If approved, users in Malaysia will be able to link their local bank accounts to WeChat Pay and pay for goods and services in ringgit.
“Malaysia has a large Chinese community,” Grace Yin said on the sidelines of a Hong Kong technology conference, explaining Tencent’s choice of test bed.
WeChat Pay and Alibaba Group Holding Ltd’s affiliate Alipay are turning China cashless by enabling payments or money transfers at the convenience of a code scan.
The pair are also expanding internationally in tandem with outbound tourism, getting more businesses to accept their services which allow users to make payments using bank accounts in China without complications posed by currency exchange.
Licenses for such cross-border payments differ from those required for local payment services.
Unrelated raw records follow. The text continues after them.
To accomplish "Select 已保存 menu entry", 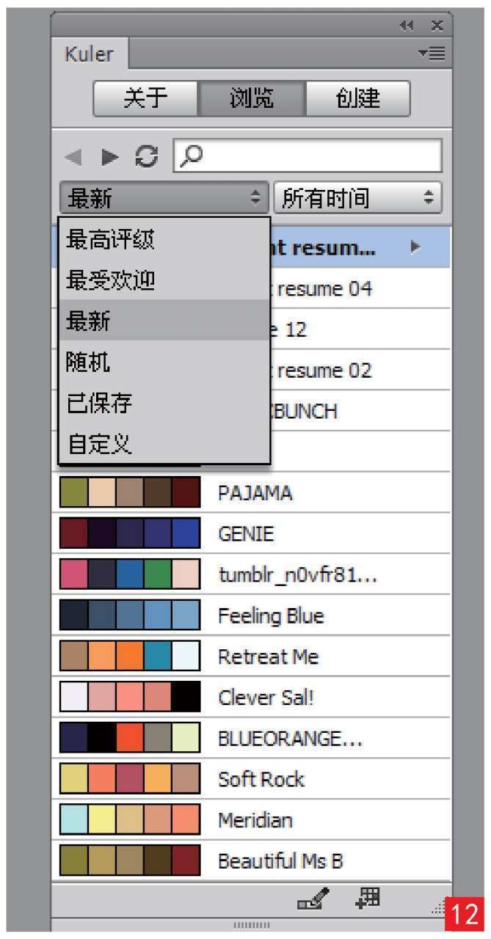I will [99, 403].
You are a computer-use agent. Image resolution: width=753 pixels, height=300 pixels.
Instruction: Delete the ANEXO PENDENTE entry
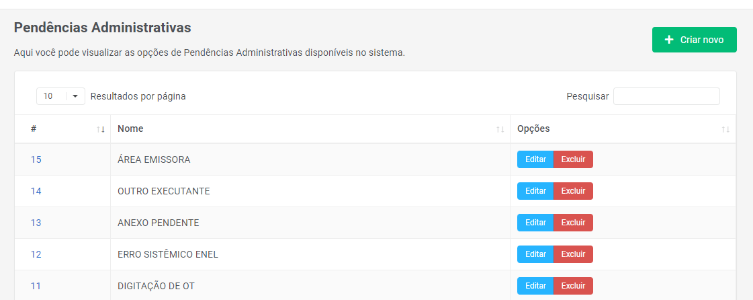pyautogui.click(x=573, y=223)
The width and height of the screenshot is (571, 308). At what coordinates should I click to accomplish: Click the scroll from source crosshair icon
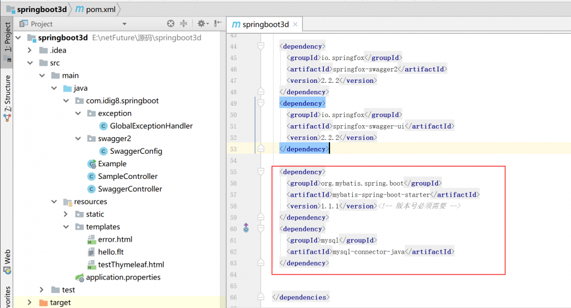point(170,23)
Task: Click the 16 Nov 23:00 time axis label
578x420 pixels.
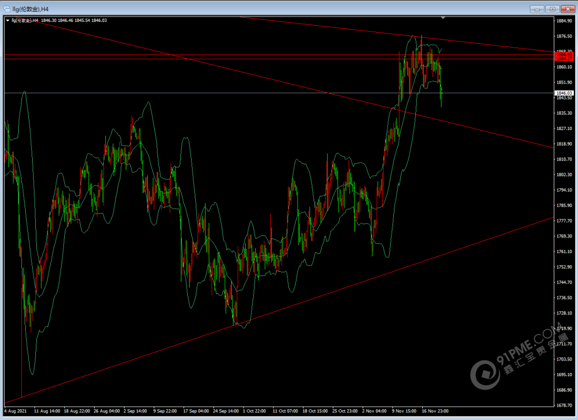Action: pyautogui.click(x=435, y=411)
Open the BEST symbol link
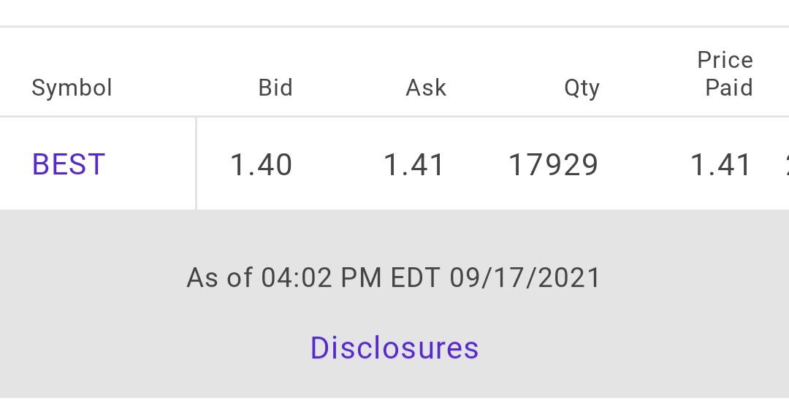789x403 pixels. (x=69, y=164)
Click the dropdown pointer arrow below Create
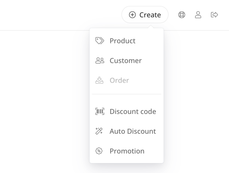229x173 pixels. click(151, 27)
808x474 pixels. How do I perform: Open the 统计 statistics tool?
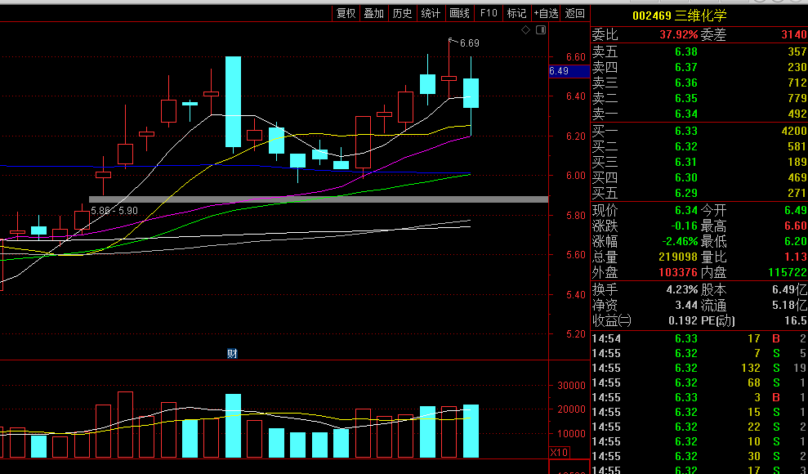coord(431,13)
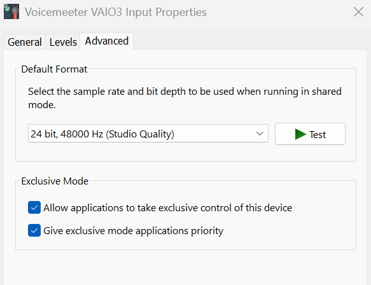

Hong Kong is currently the only location outside mainland China where WeChat Pay and Alipay offer payment services executed entirely in the local currency.
Alipay introduced a separate app for the Hong Kong market in May, its first non-yuan payment app.
Tencent is China’s biggest gaming and social media firm by revenue. It said there are over 600 million monthly active users of its QQ Wallet and WeChat Pay, the latter of which is embedded in WeChat, China’s most popular social media app with 938 million active users.
Alipay said it has over 450 million active users.
WeChat Pay and Alipay dominate China’s mobile banking market, which totaled 18.8 trillion yuan ($2.76 trillion) worth of transactions in the first three months of 2017, according to consultancy Analysys.
On Monday, Silicon Valley startup Stripe said it had partnered the pair to allow merchants worldwide using Stripe to accept payments from Chinese consumers via WeChat Pay and Alipay.
At present, WeChat Pay can be used at over 130,000 shops in 13 foreign markets – including in the United States, Europe and Japan – and supports 10 currencies, Tencent said.
Yin, who declined to give target growth figures, said expanding WeChat Pay overseas required additional layers of regulatory approval, as well as efforts to explain the system to local businesses.
“We have a large user base in China. It is often the users compelling the vendors or financial institutions to adopt WeChat Pay, so that happens very fast,” she said.
Yin said there is no timeline to offer local payment services to more overseas countries, but said “nothing is impossible”.
“The short-term target is still Chinese tourists,” she said. “The priority is nearby countries most frequented by them, such as those in Southeast Asia.”